It amuses me to realize that in creating my main character, Maddie, who was specifically created as a rejection of the “Strong wyman who don’t need no man” stereotype, might actually be the sort of protagonist a feminist would approve of.
Maddie is an active protagonist throughout the novel. She is instrumental in executing the Princess’s rescue plan. In fact, interestingly enough, it is the character of Bennett who gets the passive role (coming up with the plan) and Maddie who actually gets the more active role in the plot (although the most active role of all is reserved for the character of Lance).
Maddie is, briefly, a damsel in distress but she is also an active participant in her own escape attempt.

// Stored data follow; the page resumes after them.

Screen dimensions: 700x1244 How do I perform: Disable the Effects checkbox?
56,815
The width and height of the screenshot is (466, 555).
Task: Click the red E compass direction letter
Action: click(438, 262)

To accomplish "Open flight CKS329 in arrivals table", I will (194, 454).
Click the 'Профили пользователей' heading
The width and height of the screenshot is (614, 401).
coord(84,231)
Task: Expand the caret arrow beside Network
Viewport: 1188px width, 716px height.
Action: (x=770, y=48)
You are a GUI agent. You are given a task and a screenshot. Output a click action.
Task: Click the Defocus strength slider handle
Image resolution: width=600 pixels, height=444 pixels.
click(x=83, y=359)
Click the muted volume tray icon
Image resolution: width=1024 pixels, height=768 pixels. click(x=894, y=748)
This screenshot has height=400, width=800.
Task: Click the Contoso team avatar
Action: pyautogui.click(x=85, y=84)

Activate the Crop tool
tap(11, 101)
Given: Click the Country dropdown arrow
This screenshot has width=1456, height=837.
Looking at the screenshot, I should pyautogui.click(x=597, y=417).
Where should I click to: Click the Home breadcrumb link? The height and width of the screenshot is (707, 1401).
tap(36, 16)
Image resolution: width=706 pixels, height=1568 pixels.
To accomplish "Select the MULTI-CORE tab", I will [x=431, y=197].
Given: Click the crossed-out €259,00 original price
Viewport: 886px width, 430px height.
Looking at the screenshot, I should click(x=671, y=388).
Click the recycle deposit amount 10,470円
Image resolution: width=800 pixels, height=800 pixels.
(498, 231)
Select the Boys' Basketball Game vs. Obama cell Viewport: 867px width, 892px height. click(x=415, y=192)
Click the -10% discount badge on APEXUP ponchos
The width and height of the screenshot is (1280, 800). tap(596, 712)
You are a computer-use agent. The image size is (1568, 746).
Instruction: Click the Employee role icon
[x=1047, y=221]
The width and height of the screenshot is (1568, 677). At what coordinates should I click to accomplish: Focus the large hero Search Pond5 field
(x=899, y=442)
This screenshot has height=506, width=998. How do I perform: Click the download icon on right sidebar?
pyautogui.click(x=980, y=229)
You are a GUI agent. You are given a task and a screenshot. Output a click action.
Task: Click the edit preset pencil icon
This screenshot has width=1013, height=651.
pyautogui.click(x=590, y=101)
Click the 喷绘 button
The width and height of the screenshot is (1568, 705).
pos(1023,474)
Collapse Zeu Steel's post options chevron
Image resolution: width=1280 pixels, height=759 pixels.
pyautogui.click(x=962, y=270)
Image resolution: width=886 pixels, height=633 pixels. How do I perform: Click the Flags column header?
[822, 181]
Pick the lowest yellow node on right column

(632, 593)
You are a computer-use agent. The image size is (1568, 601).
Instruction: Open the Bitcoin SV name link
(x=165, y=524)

She is the character who gets the romantic subplot as well. In many ways, she is the ideal feminist protagonist.
It’s important to realize, though, that every aspect of the character dynamics in “Tales of the Once and Future King” was very, very carefully thought out. The four travelers, Maddie, Lance, Bennett, and Gavin, need to strike a difficult balance in their relationship. They work together, they trust each other, but they don’t particularly like each other. There is also no real leader; Bennett and Lance tend to jockey for the position. The idea here is that without Michael Maddocks – the new King Arthur – leading them they are a formidable but incomplete force, not up to their full potential as a team. So every conversation, every relationship, needs to be precisely balanced in such a way that it’s clear that every member of the travelers has absolute trust in one another despite the fact that they’re never particularly chummy, and bicker fairly often.
Maddie, as the only girl, occupies a unique position. A typical “Girl power” sort of hero is simply out of the question. Maddie is nobody’s fool. She is well aware that she is, simply by virtue of her physical stature in a dangerous frontier environment crawling with invaders and outlaws, the weak link of the team. She can’t act arrogant, she can’t act offended, she can’t be obnoxious, because she knows that she is essentially just being tolerated as is.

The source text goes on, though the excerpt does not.